PARIS — Rocket-motor and space hardware builderon Feb. 5 said it now sees light at the end of the tunnel at its Aerospace Group after a steep decline following the end of key NASA and U.S. Air Force programs.
“We do believe from everything we can see that we have stabilized that business and that we’re poised for some modest growth over the next few years,” ATK Chief Executive Mark W. DeYoung said in a conference call with investors. “It also appears that margins, at the current program mix, are going to be stable going forward.”
Arlington, Va.-based ATK’s aerospace business has suffered the retirement of the U.S. space shuttle and the cancellation of NASA’s Constellation program and the Ares rocket for which ATK was a contractor. The end of the U.S. Air Force’s program to refuel Minutemen 3 nuclear missiles — work that had generated several hundred million dollars in revenue for ATK — also reduced its revenue.

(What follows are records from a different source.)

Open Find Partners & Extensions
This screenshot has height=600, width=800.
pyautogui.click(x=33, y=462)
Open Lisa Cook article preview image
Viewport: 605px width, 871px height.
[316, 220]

The Aerospace Group is making do with a NASA contract volume that is far lower than the $500 million annual run rate in the shuttle era. ATK officials have said future NASA work is likely to stabilize at around $300 million a year, depending on the evolution of NASA’s planned heavy-lift Space Launch System,. The company is building solid-rocket motors for the first two scheduled SLS missions in 2017 and 2021, and has a separate contract under NASA’s advanced booster-casing program.

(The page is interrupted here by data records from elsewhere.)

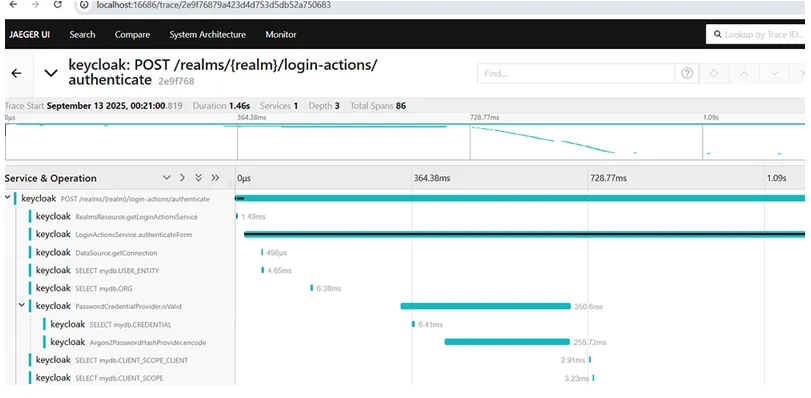Collapse the PasswordCredentialProvider.isValid span children

22,305
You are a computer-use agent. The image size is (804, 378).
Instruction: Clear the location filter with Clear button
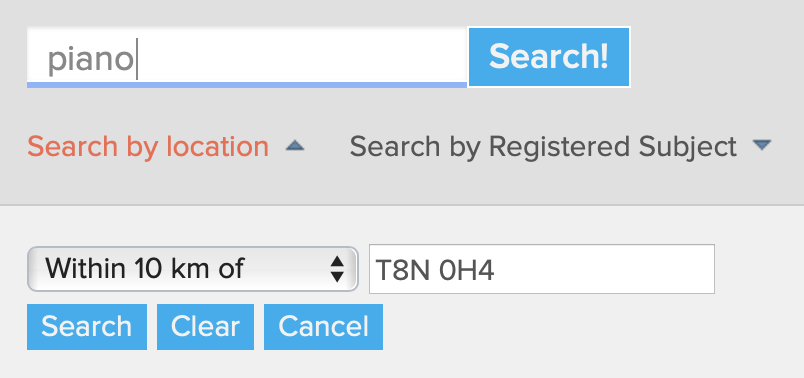pyautogui.click(x=205, y=327)
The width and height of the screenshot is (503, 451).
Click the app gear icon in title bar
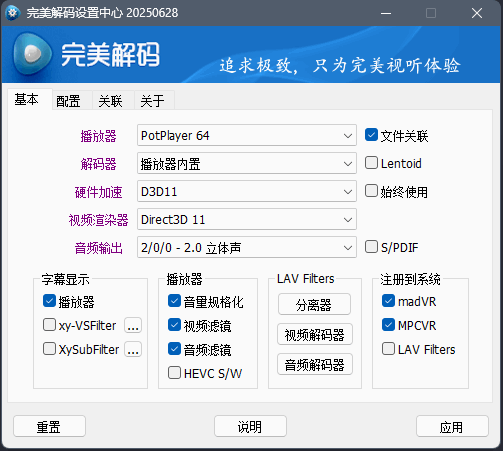click(13, 13)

ATK hopes to build its business in producing small satellites for government customers. It is under a relatively small contract to the Air Force to study the ability to host weather-monitoring instruments on a small satellite platform “for customers who are looking for sophisticated, quick-to-market, affordable capabilities,” DeYoung said.
For the three months ending Dec. 30, ATK’s Aerospace Group reported revenue of $301.1 million, flat from the same period a year ago and an early indication that the business has stabilized, DeYoung said. Pretax profit, at $37.5 million, was up 7.6 percent over the same period a year ago.